Required task
Copy out everything from the line that contains "Given: Click the Video Calls icon" down to the end of the lines, switching "icon" to "button" and leaving all else unchanged. Leave the pictures out of your answer.
━━━ Information supplied
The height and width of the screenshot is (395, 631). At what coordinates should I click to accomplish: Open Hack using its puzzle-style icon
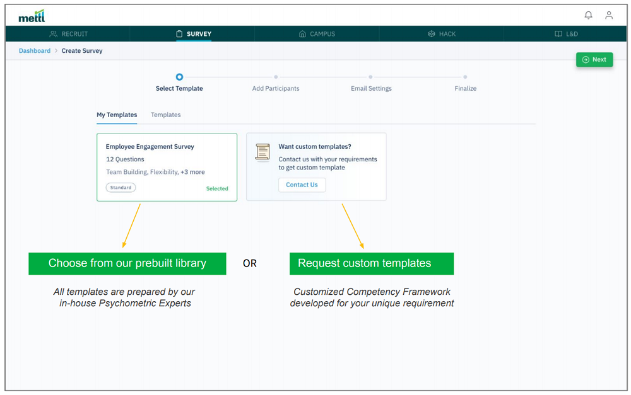[432, 33]
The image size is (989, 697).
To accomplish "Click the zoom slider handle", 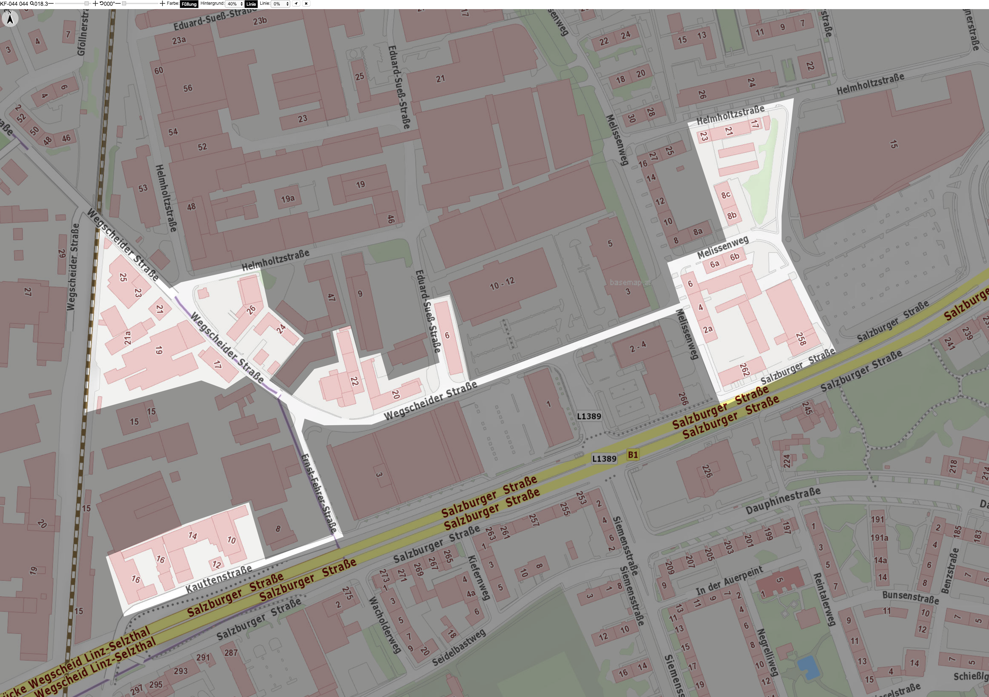I will 87,3.
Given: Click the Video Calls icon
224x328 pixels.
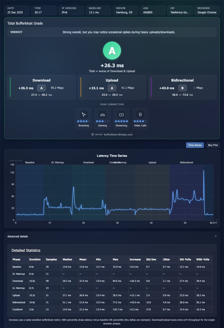Looking at the screenshot, I should (140, 115).
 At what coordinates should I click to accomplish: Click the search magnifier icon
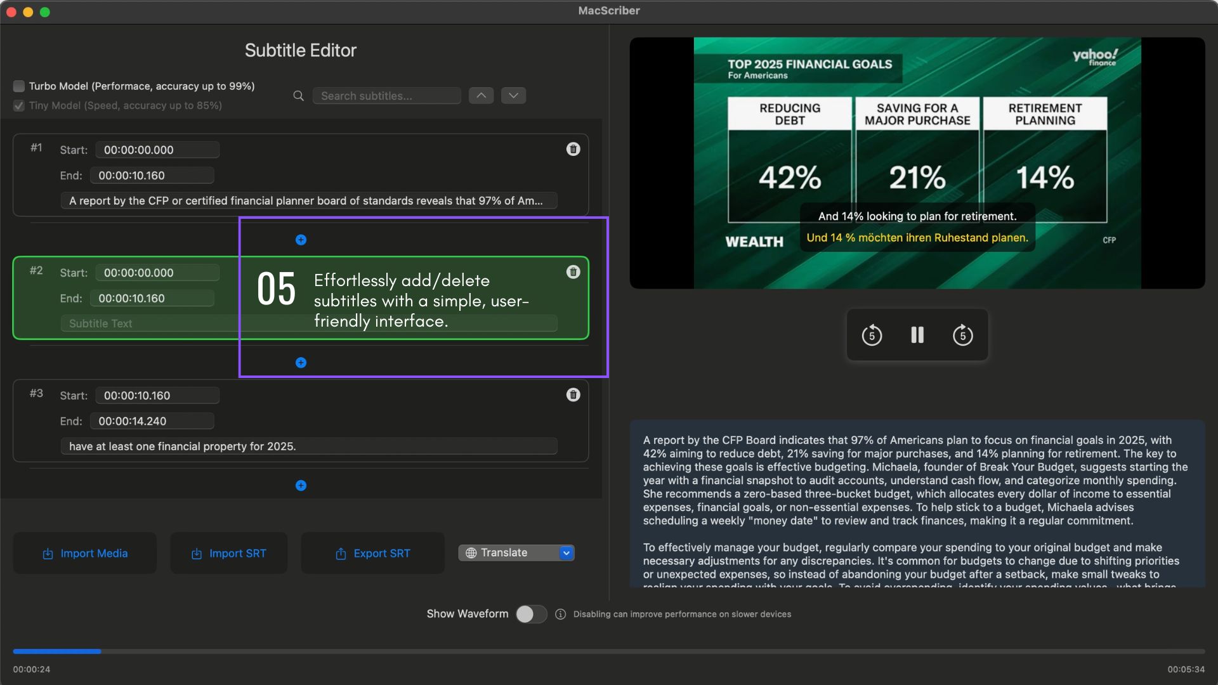pos(298,96)
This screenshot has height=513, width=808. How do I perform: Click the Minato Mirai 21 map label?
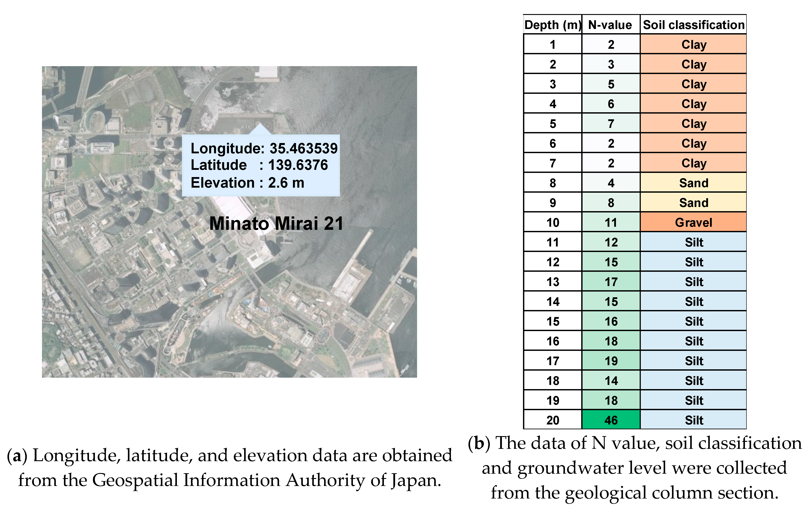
━━━━━━
Response to the task
Given: Click the Video Calls button
224x328 pixels.
Looking at the screenshot, I should (140, 115).
 At what coordinates should I click to accomplish: Click the search magnifier button
pos(298,96)
This screenshot has height=513, width=808. How do I perform: Click the Minato Mirai 21 map label?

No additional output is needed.